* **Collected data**
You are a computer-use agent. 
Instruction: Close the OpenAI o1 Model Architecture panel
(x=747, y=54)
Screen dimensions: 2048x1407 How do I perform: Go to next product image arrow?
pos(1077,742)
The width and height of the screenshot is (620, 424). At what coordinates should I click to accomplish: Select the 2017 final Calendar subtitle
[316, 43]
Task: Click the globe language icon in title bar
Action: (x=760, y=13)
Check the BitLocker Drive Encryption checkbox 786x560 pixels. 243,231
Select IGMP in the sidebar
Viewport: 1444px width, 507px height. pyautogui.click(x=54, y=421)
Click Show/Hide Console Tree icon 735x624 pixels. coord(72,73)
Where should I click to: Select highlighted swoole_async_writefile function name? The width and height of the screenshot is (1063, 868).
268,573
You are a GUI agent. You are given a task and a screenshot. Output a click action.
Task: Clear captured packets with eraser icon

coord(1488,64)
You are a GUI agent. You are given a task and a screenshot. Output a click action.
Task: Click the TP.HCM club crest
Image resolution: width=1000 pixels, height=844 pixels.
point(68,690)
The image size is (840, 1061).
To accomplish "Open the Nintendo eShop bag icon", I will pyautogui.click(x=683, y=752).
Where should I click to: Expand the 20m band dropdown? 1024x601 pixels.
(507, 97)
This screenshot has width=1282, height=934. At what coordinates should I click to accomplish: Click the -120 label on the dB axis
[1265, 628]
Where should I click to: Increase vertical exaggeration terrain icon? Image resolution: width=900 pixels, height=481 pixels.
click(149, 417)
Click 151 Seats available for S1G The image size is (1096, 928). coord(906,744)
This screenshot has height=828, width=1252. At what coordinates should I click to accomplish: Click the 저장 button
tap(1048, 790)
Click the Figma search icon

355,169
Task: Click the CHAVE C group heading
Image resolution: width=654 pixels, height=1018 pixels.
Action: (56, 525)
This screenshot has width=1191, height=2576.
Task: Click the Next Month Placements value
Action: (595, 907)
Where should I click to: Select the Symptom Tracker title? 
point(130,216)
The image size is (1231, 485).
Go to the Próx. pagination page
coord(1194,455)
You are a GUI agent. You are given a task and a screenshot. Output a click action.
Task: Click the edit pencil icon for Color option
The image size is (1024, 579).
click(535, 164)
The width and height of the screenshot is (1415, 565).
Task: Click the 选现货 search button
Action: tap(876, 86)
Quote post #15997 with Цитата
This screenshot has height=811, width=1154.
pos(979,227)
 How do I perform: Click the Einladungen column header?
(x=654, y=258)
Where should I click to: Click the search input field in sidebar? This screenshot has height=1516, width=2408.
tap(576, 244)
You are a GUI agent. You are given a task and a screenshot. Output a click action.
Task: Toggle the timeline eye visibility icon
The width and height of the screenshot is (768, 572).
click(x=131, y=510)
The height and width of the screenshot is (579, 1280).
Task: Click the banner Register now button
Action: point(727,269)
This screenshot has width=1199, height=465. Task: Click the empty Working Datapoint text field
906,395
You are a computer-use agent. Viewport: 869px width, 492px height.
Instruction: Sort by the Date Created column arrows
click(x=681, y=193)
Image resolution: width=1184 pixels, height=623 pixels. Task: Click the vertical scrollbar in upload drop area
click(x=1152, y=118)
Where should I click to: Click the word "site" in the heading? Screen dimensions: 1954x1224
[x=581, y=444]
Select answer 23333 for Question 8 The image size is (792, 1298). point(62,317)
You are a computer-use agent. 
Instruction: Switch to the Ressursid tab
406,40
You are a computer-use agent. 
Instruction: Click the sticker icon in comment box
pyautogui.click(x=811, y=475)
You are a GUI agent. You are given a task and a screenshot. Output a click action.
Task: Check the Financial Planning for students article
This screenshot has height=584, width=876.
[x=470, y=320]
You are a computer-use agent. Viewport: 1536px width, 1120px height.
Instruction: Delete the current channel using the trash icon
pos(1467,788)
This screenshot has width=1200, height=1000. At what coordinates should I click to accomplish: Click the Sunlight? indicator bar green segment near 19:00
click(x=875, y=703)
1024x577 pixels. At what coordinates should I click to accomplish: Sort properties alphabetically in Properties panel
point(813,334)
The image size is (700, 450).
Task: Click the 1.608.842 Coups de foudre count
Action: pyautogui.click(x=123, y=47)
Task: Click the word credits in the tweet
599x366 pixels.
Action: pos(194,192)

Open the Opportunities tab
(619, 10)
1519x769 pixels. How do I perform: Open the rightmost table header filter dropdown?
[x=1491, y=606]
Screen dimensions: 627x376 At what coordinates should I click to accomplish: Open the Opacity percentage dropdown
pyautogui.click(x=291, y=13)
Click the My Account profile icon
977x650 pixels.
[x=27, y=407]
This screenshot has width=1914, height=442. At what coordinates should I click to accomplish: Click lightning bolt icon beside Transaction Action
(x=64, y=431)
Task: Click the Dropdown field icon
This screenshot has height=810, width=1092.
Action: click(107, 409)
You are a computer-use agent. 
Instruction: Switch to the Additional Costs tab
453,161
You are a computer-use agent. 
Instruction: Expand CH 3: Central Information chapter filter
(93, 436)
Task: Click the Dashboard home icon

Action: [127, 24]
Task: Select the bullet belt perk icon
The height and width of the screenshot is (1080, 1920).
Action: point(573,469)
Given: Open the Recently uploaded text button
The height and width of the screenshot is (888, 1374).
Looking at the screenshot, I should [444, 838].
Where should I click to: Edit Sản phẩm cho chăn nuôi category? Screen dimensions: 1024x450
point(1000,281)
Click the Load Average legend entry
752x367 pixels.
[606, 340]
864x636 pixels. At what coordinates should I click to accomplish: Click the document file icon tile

* **PROBLEM TO WORK ON**
Copy all the lines above that hold the string "Check".

* **WRITTEN ANSWER**
Check the BitLocker Drive Encryption checkbox 786x560 pixels. 243,231
Task: Check the Financial Planning for students article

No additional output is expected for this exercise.